3. Most OCR softwares make the revision of the recognized text a
process totally separated from the recognition. Clara
pragmatically joins the two processes, and makes training and
revision parts of one same thing. In fact, the OCR model
implemented by Clara is an interactive effort where the usage of
the heuristics alternates with revision and fine-tuning of the
OCR, guided by the user experience and feeling.
4. Clara allows to enter the transliteration of each pattern
using an interface that displays a graphic cursor directly over
the image of the scanned page, and builds and maintains a mapping
between graphic symbols and their transliterations on the OCR
output. This is a potentially useful mechanism for documentation
systems, and a valuable tool for typists and reviewers. In fact,
Clara OCR may be seen as a productivity tool for typists.

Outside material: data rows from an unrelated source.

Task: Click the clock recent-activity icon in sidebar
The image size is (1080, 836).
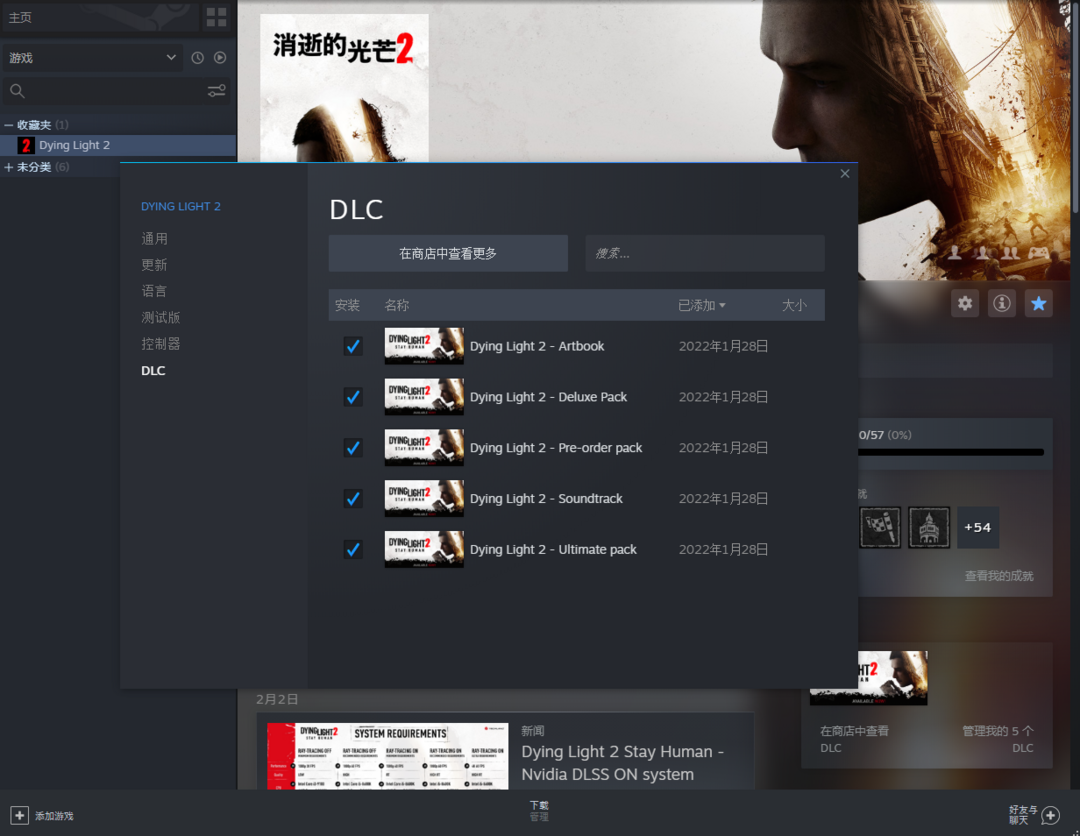Action: (x=198, y=58)
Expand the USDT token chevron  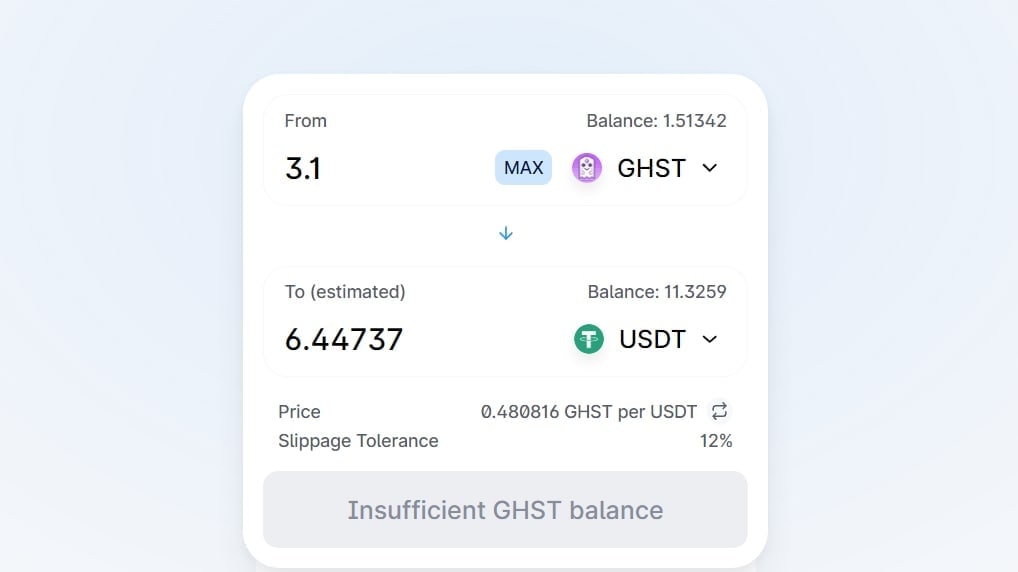click(710, 339)
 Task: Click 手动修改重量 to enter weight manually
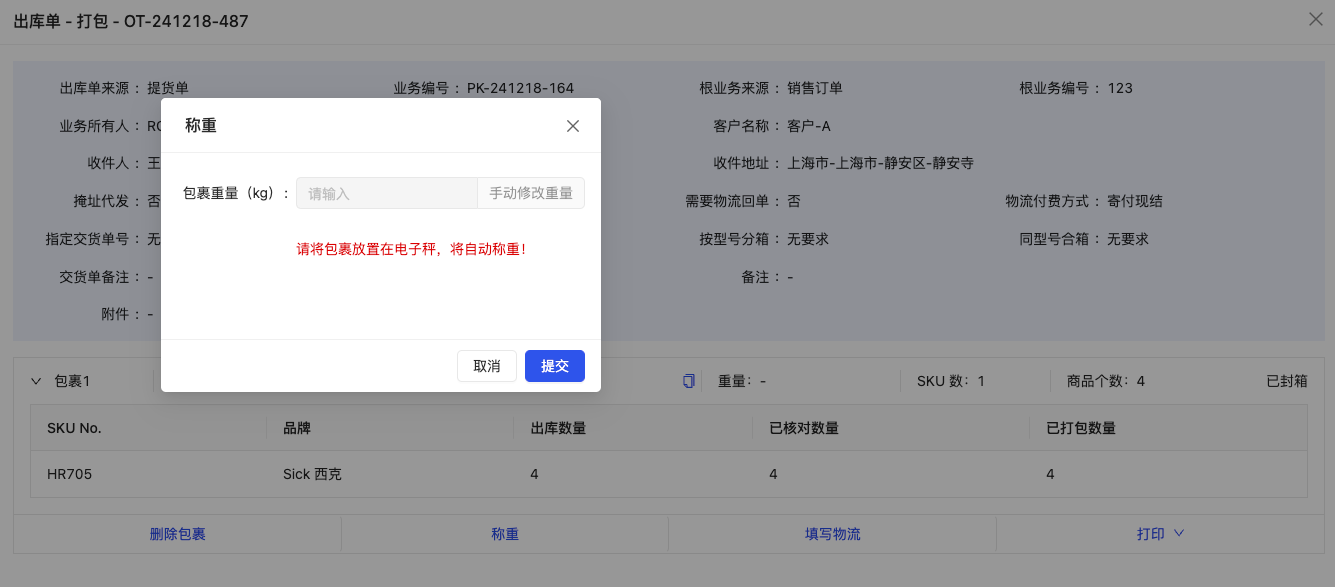tap(531, 193)
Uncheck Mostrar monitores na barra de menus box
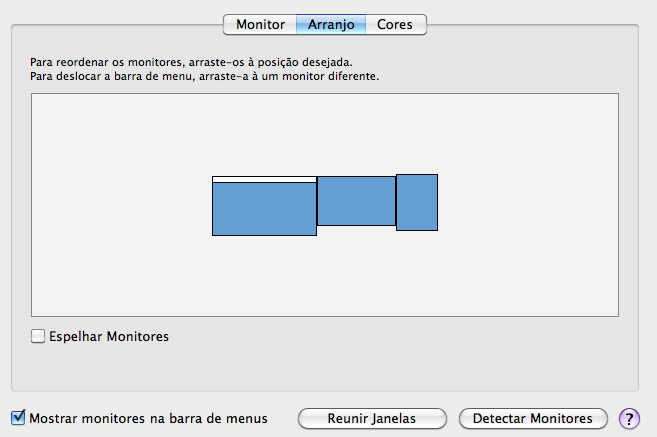657x437 pixels. (18, 418)
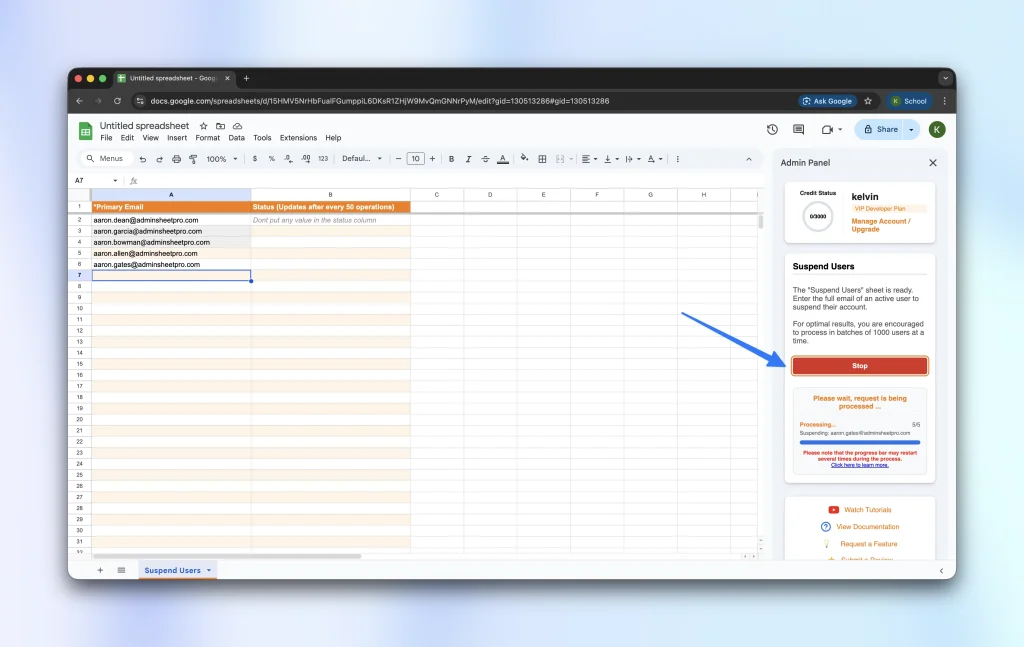Open version history clock icon

pyautogui.click(x=772, y=129)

5. Most OCR softwares are integrated to scanning tools offerring
to the user an unified interface to execute all steps from
scanning to recognition. Clara does not offer one such integrated
interface, so you need a separate software (e.g. SANE) to
perform scanning.
6. Most OCR softwares expect the input to be a graphic file
encoded in tiff or other formats. Clara supports only raw PBM
and PGM.
What is PBM/PGM/PPM/PNM?
------------------------
PBM, PGM and PPM are graphic file formats defined by Jef
Poskanzer. PNM is not a graphic file format, but a generic
reference to those three formats. In other words, to say that a
program supports PNM means that it handles PBM, PGM and PPM.
PBM = Portable BitMap
PGM = Protable GrayMap
PPM = Portable PixMap
PNM = Portable aNyMap
PBM files are black-and-white images, 1 bit per pixel. PGM files
are grayscale images, 8 bits per pixel. PPM files are color
images, 24 bits per pixel. Currently Clara OCR likes raw PBM and
raw PGM files only. A scanned page stored in some format other
than PBM or PGM can be converted to PBM or PGM using the netpbm
tools, ImageMagick or others.
PNM files may be "raw" or "plain". The plain versions are rarely
used. Clara OCR does not support plain PBM nor plain PGM. To make
sure about the file format, try the "file" utility, for instance
file test.pbm
Remember that image conversion sometimes implies data loss. For
instance, to convert a color image to black-and-white, each pixel
must be mapped to either black or white, so the original color
(say, red, lightblue, seagreen, tomato, mistyrose, etc) is
dropped. Also, the conversion process should decide for each
pixel if it will be mapped to black or to white. Generally, the
program that performs the conversion offers a variety of
different mapping criteria. The OCR results depend strongly on
the criterion chosen.
How can I scan paper documents using Clara OCR?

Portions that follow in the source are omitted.